冠動脈とは心臓に血液を供給する栄養血管のことで、主として心臓の表面に近いところを走行します。その径は約1~3mmと非常に細い血管です。動脈硬化のため冠動脈が狭窄したり閉塞することによって血液の供給が低下すると心臓の収縮力も低下します。狭心症、心筋梗塞がこれにあたり、総称して虚血性心疾患と呼ばれます。狭くなったり閉塞した血管に再び血流を取り戻す手術を血行再建術と呼びますが、これにはカテーテルを使って血管の中から治療するPCIと言う方法と、外科手術によってバイパス血管(グラフトと呼びます)を血管外から設置する冠動脈バイパス術とがあります。

冠動脈バイパス術に使用する血管(グラフト)“冠動脈バイパス術”は、車の渋滞を解除するために新たな脇道を作る道路のバイパスと同じ原理です。これにより、血流の少なくなった部位により多くの血液を供給して心臓の障害を改善させます。
新しい血管(グラフト)として使用されるのは前胸部のちょうどズボン吊りの紐に相当する部位の内側にある左右の内胸動脈、胃の周りにある右胃大網動脈、肘と手首の間にある橈骨動脈、下肢の静脈である大伏在静脈があります。内胸動脈と右胃大網動脈は動脈全体をブラブラにして根本は切らずに先端を切って冠動脈につなぎます。橈骨動脈と大伏在静脈は必要な長さを切り取って、片側を大動脈につなぎ、もう片側を冠動脈につなぐようにして使います。

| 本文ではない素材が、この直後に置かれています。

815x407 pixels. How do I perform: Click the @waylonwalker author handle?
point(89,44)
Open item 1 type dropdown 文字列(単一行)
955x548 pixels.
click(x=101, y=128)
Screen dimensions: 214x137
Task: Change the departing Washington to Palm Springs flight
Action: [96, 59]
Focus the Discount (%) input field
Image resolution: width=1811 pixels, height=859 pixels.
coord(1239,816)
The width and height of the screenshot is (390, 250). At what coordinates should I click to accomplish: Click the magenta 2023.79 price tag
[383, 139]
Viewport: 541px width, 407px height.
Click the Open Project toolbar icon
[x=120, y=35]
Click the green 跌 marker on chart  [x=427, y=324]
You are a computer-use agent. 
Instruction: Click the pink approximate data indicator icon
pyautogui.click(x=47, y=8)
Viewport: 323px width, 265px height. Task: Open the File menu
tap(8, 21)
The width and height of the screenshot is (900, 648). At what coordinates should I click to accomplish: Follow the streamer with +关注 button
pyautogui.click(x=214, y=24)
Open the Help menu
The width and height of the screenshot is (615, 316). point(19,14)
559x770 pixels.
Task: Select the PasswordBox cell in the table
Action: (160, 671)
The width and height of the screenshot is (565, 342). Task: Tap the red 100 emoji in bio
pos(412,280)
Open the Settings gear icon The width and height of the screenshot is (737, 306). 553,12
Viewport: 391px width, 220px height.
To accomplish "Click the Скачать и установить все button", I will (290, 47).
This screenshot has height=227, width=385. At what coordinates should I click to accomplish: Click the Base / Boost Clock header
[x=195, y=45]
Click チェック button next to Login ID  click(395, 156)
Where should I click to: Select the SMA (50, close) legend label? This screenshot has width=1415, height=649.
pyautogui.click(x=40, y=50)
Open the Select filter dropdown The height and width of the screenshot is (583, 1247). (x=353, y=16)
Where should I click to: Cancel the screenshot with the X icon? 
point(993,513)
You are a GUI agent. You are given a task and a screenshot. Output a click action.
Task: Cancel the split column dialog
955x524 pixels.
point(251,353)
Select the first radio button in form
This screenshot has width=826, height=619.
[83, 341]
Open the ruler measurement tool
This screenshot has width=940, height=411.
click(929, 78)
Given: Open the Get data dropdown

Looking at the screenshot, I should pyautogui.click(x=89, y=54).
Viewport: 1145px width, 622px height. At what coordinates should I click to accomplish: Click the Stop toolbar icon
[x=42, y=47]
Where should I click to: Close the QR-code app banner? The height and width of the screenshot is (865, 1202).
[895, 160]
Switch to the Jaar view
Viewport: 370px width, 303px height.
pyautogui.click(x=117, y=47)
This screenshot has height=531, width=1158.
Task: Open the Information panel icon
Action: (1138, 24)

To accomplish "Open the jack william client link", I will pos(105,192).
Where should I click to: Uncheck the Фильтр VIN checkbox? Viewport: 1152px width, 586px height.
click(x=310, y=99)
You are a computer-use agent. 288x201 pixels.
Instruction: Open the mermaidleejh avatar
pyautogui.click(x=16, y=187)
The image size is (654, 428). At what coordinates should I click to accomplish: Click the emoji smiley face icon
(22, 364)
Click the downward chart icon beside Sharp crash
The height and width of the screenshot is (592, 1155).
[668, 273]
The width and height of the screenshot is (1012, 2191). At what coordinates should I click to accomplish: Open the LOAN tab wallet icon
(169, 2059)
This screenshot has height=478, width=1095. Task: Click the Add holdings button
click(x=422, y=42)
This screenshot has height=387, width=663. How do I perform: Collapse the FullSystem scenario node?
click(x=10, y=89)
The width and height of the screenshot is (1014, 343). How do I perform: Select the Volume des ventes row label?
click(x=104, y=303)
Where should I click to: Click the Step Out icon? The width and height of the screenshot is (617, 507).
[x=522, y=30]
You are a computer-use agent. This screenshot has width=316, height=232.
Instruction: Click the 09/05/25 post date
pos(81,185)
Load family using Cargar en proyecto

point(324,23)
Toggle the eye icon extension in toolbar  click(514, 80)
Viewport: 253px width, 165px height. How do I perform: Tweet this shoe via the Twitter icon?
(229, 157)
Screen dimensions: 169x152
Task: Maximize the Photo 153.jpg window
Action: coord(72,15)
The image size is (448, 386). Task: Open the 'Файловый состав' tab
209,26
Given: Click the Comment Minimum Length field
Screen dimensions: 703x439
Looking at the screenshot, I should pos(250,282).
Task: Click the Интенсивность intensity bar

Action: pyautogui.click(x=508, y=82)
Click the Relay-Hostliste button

術後26年経過したバイパスグラフトこれらのグラフトの中でも内胸動脈は長期(10年~20年、或いはもっと:図)に亘って血流を供給してくれる血管であることがわかっており、内胸動脈を最も大切な冠動脈である左前下行枝にグラフトとして使うことで患者さんの生命予後は確実に改善されます。私達の施設では必要があればすべての患者さんに内胸動脈を使用します。約80%の患者さんでは両側の内胸動脈を使用しております。
内胸動脈と併せて、右胃大網動脈や橈骨動脈等の動脈グラフトを積極的に使用することによって再び狭心症や心筋梗塞の発作を起こすことが無くなるような手術を行うことをこころがけております。

オフポンプバイパス手術

冠動脈バイパス術は、非常に細い血管を吻合しなくてはならないため、人工心肺という装置を使用して心臓を停止して行うのが一般的な方法ですが、1990年代後半から人工心肺を使用せずに心臓を停止させず心拍動のままで血管をつなぐ“オフポンプバイパス術”が可能となりました。
オフポンプバイパス術は人工心肺を使用しないため、人工心肺に起因する合併症、特に脳梗塞などの脳合併症を少なくすることが可能です。また、80才以上の高齢の患者さんやさまざまな余病をお持ちの患者さんには特に有用です。私達は、年間約100例の冠動脈バイパス術を行っておりますが、ほとんどすべてのバイパス手術をオフポンプ手術で行っております。逆に、“オフポンプ冠動脈バイパス術”により今までは手術を受けるのが難しいと考えられた高齢の方々にも手術をすることが可能になったといえます。高齢化社会の進行に伴い、私達の施設では手術を受ける患者さんの平均年齢は現在70歳を越え、10%以上の患者さんが80歳以上になっております。

川崎病冠動脈瘤に対する外科手術

川崎病は小さなお子さんに発症する原因不明の熱性疾患で、心臓の合併症を引き起こすことが知られております。冠動脈に巨大な瘤(こぶ)が出来てその中に血栓が充満し、重症になりますと心筋梗塞へと進展して突然死の原因にもなります。このような川崎病冠動脈疾患に対して重症な場合は冠動脈バイパス手術が有効な治療法となります。身体の大きな成人とは異なり13才のお子さんの身体は小さく冠動脈も内胸動脈も1mmあるかないかの細さですが、私達は小児科の先生からの依頼があれば積極的に冠動脈バイパス術を行っております。川崎病冠動脈疾患は稀な疾患であること、小さいお子さんの冠動脈は非常に細いことから技術的難度が高く、川崎病冠動脈疾患に対して冠動脈バイパス術を行っている施設は本邦において少ないのですが、1990年代から多くの川崎病後遺症のお子さんを診ている小児科の小川俊一教授と連携して積極的に外科治療に取り組み、全てのお子さんに内胸動脈を使用して良好な結果を得ております。